EXERCISE BRIEF -> Copy the portion of the Egypt Valley hunting thread starting at "## the_ghost (May" and ending at "our ml season.".

# Egypt Valley Muzzloader success...2017



## 9Left (Jun 23, 2012)

Hunted Egypt Valley over the Muzzloader Season... it was a lot of walking and scouting over some big open country, but it was worth it...


----------



## the_ghost (May 5, 2011)

That is a nice big mature doe! Congrats!


----------



## sherman51 (Apr 12, 2011)

congrats on filling your stink pipe tag. I love hunting our ml season.
sherman


----------



## chris1162 (Mar 12, 2008)

Awesome job carl!


----------



## hopin to cash (Sep 14, 2010)

That area is vast nice job.


----------



## SMBHooker (Jan 3, 2008)

Freezer full..... Mission accomplished.


----------



## 9Left (Jun 23, 2012)

thanks fellas!


----------



## ML1187 (Mar 13, 2012)

Love that pic Carl- can't beat a TC!
Congrats


----------



## SongDogBuster (Jan 17, 2010)

Had a great ending to another great Ohio Deer Hunting season


----------



## 9Left (Jun 23, 2012)

sooooo.... you shot those at Egypt Valley?


----------



## SMBHooker (Jan 3, 2008)

I had never heard of Egypt Valley 9Left.


----------



## 9Left (Jun 23, 2012)

check it out SMB.... Egypt Valley Wildlife Area ... 14,000+ acres of biiig open country dotted with thickets, valleys, peaks, plateaus, creeks, ponds...


----------

DATA ENTRIES ->

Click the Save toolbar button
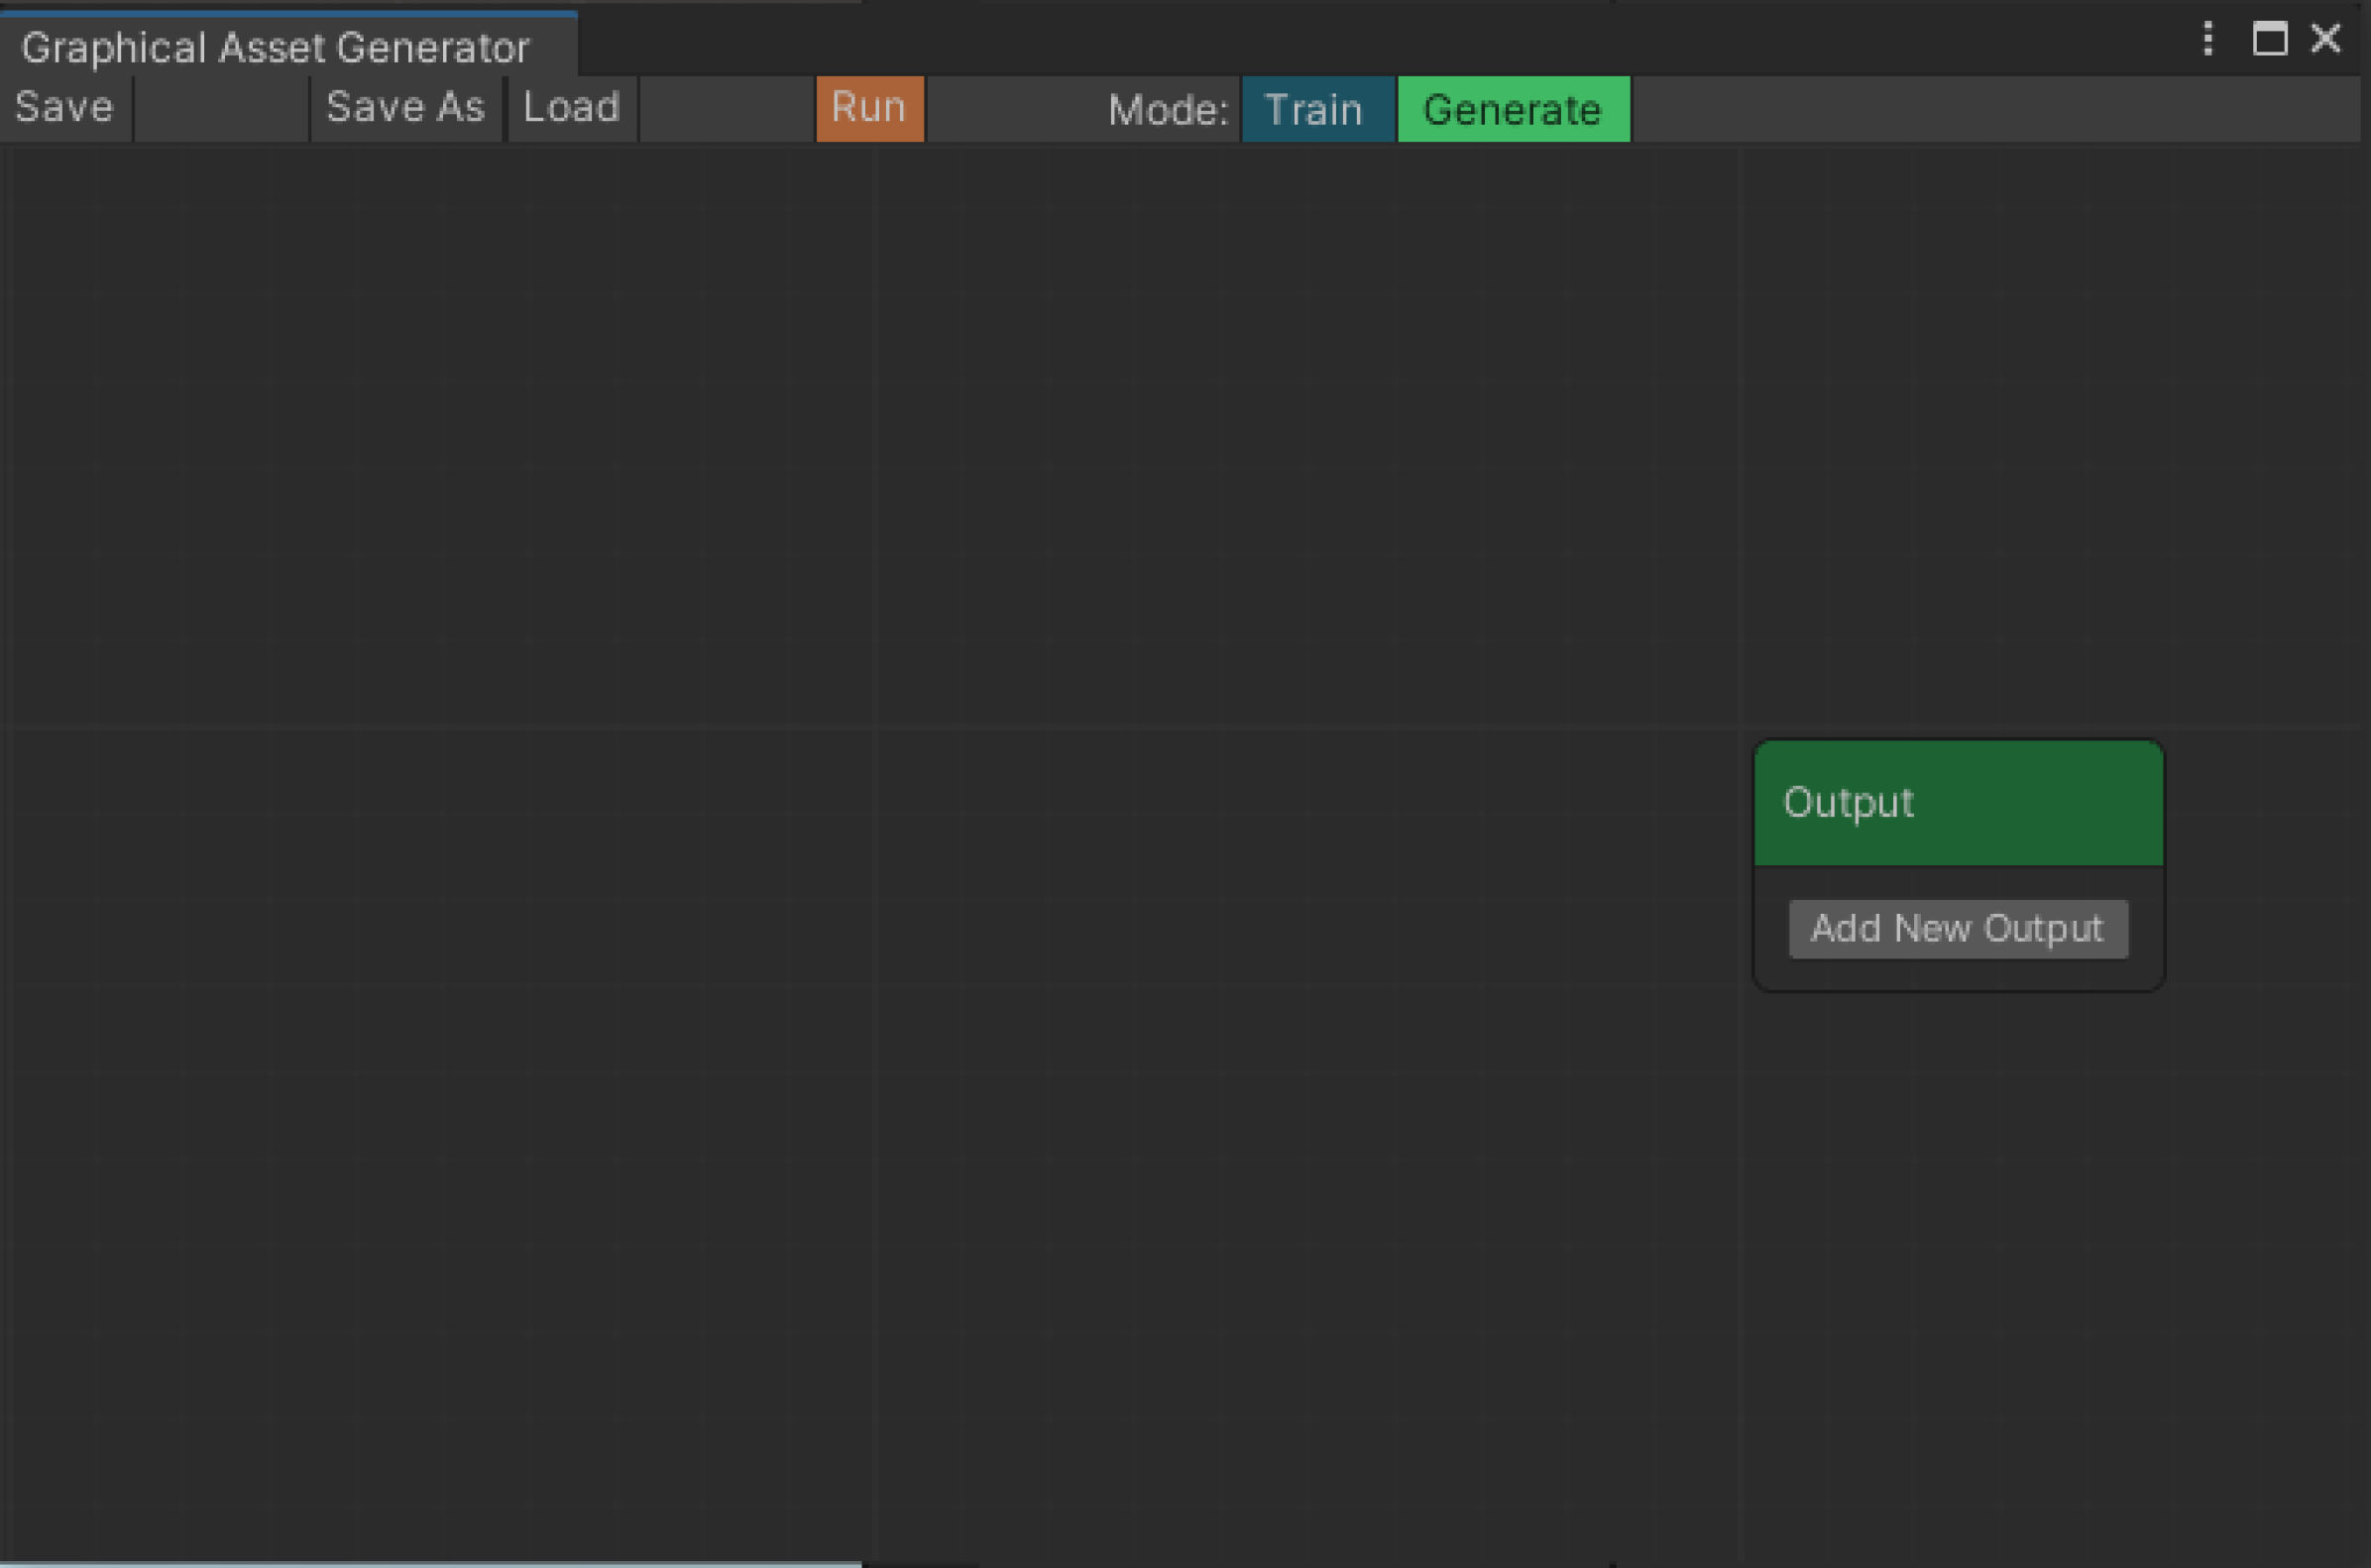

...

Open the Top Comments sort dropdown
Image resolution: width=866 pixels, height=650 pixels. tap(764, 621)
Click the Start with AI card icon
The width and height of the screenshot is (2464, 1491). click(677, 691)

--

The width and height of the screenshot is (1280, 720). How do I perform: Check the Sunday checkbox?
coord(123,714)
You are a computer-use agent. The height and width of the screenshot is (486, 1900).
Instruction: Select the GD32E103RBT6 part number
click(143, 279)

SOLUTION TO THE PROBLEM ->
## the_ghost (May 5, 2011)

That is a nice big mature doe! Congrats!


----------



## sherman51 (Apr 12, 2011)

congrats on filling your stink pipe tag. I love hunting our ml season.